== Segment start ==

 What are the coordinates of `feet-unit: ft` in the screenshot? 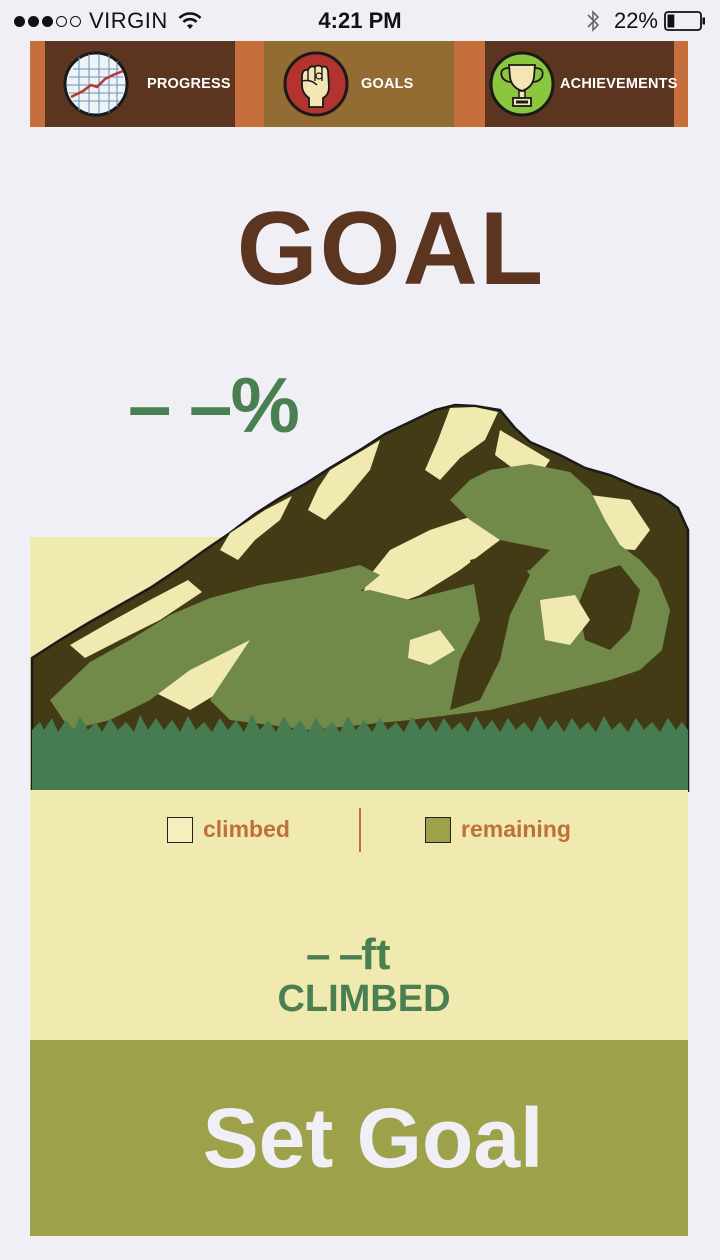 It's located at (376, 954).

== Segment end ==
== Segment start ==

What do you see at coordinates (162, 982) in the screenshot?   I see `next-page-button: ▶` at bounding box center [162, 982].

== Segment end ==
== Segment start ==

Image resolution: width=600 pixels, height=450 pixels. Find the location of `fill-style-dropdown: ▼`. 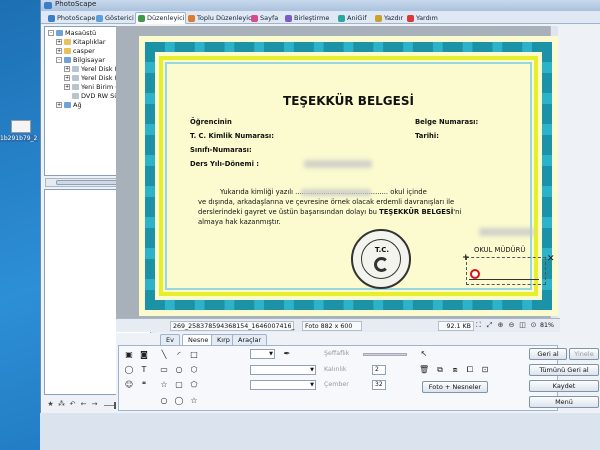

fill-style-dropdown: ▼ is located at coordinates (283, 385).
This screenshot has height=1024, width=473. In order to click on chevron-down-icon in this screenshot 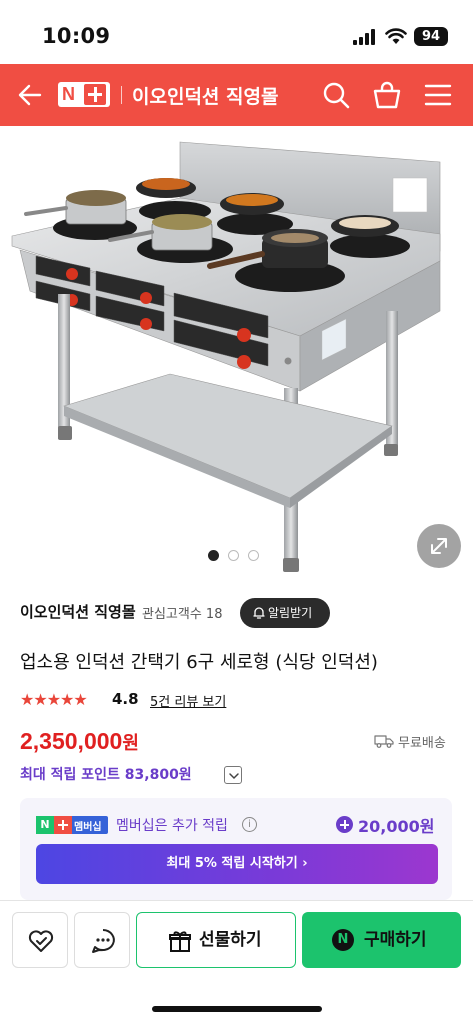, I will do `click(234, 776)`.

== Segment end ==

WORK TO BE COMPLETED -> Rewrite everything from the line containing "Image resolution: width=600" down to the line containing "fill-style-dropdown: ▼ is", swapping "pixels" for "px" and changing nothing else. Give only those lines, without the pictures.

SOLUTION FOR THIS EXERCISE ->
Image resolution: width=600 px, height=450 px. Find the location of `fill-style-dropdown: ▼`. 

fill-style-dropdown: ▼ is located at coordinates (283, 385).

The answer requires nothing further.